I do bare metal restores without a maintenance partition:
1) install NT to a path other than the original (i.e., c:\WinTemp)
2) install ADSM to a path other than the original (i.e. c:\AdsmTemp),
but use the same nodename as the original
3) do a full restore, replace all (including system files)
4) manually copy the adsm.sys files
(adsm.sys\registry\%servername%\machine\*.* and ...\users\*.* into the
c:\%systempath%\system32\config directory
There may be a 5th step in here for the restore of a 4.0 desktop - there
was a thread going around about that. Since all of my systems are
servers, it's not an issue for me.
Then I reboot, and it comes up perfectly. This works great when
restoring to the same box, or to identical hardware. I've had to mess
around with which of the registry hives I don't restore when the
hardware is different, but I have also been successful with that.

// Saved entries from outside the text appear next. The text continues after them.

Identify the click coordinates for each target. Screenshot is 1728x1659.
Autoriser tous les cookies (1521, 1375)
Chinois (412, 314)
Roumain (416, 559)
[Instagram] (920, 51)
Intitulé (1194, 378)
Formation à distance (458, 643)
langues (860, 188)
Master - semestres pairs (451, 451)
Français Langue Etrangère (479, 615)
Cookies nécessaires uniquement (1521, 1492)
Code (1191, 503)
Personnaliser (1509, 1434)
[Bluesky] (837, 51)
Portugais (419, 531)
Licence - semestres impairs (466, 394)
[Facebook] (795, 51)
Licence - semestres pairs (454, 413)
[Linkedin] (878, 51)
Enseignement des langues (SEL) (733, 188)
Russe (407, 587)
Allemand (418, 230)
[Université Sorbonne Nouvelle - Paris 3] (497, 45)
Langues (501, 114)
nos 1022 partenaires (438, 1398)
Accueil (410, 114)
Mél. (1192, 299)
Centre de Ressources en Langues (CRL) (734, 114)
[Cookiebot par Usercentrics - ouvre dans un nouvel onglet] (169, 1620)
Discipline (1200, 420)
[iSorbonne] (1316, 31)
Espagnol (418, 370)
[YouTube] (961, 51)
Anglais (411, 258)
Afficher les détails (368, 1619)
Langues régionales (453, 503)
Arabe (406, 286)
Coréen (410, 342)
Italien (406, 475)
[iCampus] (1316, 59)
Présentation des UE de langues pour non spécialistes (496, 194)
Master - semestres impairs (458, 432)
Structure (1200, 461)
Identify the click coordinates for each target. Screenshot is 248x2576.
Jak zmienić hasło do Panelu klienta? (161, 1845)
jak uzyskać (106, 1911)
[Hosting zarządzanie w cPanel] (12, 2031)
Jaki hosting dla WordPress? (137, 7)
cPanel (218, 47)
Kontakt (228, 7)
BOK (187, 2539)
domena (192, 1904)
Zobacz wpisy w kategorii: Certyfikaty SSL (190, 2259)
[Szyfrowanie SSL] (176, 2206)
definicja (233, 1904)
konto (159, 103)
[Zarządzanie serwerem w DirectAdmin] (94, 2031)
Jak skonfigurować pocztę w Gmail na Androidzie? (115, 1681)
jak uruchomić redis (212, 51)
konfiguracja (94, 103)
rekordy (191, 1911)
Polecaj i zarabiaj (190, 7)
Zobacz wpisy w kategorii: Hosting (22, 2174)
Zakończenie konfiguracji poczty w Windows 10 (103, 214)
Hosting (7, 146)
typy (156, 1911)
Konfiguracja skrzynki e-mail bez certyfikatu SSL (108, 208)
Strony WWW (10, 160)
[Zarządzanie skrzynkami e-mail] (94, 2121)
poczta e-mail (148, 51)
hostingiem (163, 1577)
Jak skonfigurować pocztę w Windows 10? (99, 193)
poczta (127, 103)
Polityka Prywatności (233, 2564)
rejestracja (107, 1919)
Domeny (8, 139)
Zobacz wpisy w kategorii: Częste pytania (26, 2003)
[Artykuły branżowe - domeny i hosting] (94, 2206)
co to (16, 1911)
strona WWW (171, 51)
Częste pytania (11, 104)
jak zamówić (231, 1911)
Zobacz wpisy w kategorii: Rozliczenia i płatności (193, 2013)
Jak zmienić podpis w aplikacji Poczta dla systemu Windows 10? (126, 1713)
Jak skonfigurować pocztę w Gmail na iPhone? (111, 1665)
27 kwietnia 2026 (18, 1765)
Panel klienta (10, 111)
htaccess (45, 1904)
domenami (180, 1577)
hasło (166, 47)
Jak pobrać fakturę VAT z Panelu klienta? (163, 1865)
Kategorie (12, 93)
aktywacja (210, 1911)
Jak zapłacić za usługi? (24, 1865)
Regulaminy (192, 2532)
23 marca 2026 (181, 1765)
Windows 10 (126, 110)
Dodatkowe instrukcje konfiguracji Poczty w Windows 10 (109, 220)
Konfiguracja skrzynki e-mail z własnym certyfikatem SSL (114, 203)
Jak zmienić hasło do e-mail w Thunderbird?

Anyhow, after it's back to it's original state, I just delete the two
temp directories. No trace of them is left since all of the system
files, boot.ini, etc. have been overwritten by the restore.
> -----Original Message-----
> From: Dennis Riley [SMTP:driley AT USWEST DOT COM]
> Sent: Wednesday, January 21, 1998 2:07 PM
> To: ADSM-L AT VM.MARIST DOT EDU
> Subject: Registry Restore to Identical Hardware
>
> We are attempting to do a baremetal restore of an NT client to
> identical
> hardware (in fact the same box) without using an additional
> maintenance
> partition. We load the OS, ADSM, and restore all the files to the
> machine
> fine, including the ADSM.SYS directory. But when we use 'Restore
> Registry', it
> says it cannot find the registry information for that machine. ADSM
> is
> capable of doing the registry restore when it thinks it is the same
> machine,
> so it seems like there must be some sort of precautionary measure
> preventing
> this from happening. How can we fool Registry Restore into thinking
> the new
> server is the old server, so we can recover the registry?